Holger Bech Nielsen, a Danish theoretical physicist, and Masao Ninomiya, a Japanese physicist, suggested that the Higgs Boson, the particle that physicists hope to create with the collider, might be "abhorrent to nature." Their published work proposed that the influence from the future would bring bad luck for the LHC. It seems that even the professional scientists are not free from spooky speculations.
The researchers are relying on LHC for another reason as well-super symmetry (SUSY). The detectors in the experiment will look for super symmetric particles. Super symmetry hypothesizes that for every standard model particle there is a corresponding super symmetric particle. Thus the electron will have a super symmetric partner called a "selectron'', with a different spin.
If these "sparticles" exist as predicted by theory, the LHC will provide us with an opportunity to see them for the first time. While the ordinary particles will be delighted to see their super partners, researchers will attempt to answer the dark matter mystery.
Super symmetric particles are leading candidates for demystifying dark matter, the exotic matter that makes up roughly 25% of the universe. The ordinary matter that creates the galaxies, stars, planets, and different forms of life is only a tiny fraction of the universe, estimated to be about 4%.The presence of dark matter is inferred only through its gravitational effect as they don't emit any electromagnetic radiation like ordinary matter.

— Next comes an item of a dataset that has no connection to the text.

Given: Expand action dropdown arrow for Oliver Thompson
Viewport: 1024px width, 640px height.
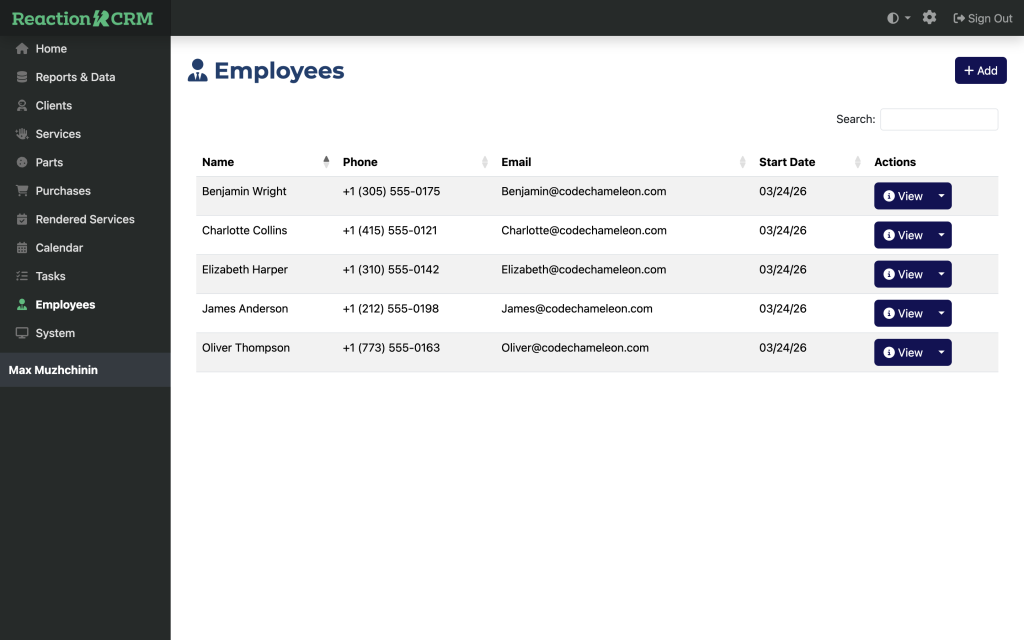Looking at the screenshot, I should pyautogui.click(x=941, y=352).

The first attempt to link the LHC with disaster was that it might trigger a black hole that will swallow our planet. That fear even sparked a lawsuit in a US court only to be dismissed later. Scientists explain that fears such as these are unjustified. In fact, cosmic ray collisions that occur in the upper atmosphere of our planet have been known to occur at high energies and are well tolerated by our planet for the last 4.5 billion years.
Now, if a micro black hole is produced, which is highly unlikely, it would be a fascinating opportunity for researchers to study them. These micro black holes will decay quickly without any harm. But the alarmists are not ready to accept that verdict. Death by black hole is unacceptable to them, for they prefer to choose their own mode of death.
Perhaps the most exotic discovery from this experiment would be the extra dimensions. Our world of three spatial dimensions and one dimension of time is not adequate enough to accommodate many observed effects. String theorists are betting that the universe must unfold around ten or eleven dimensions. Unfortunately, they are unable to provide any clarity about the nature of these dimensions.
Attaining energy levels that no other collision ever achieved has the potential to open doors to other dimensions. This may explain why gravity is weak in our universe as compared to other forces; gravity might be operating in other extra dimensions. Interestingly, scientists have learned to live with extra dimensions and parallel universes. As such, we might be the inhabitants of a 3D blob, one of the innumerable multiverses.
The LHC will run for the next 18 to 24 months giving the detectors ample data to analyze. This would take months or even years with all of the latest computing techniques. Until then, no one will know the new vistas generated in the particle kingdom. After this period, the LHC will shut down for up to a year to gear up for further collisions with more energy.
The collisions of the particles in the LHC are truly the minuscule replication of the events that unfolded in the early universe about 13.7 billion years ago, immediately following Big Bang. The LHC is recreating those events in a unique way. It is unique because every story has a beginning but the LHC is trying to tell us the story of the beginning.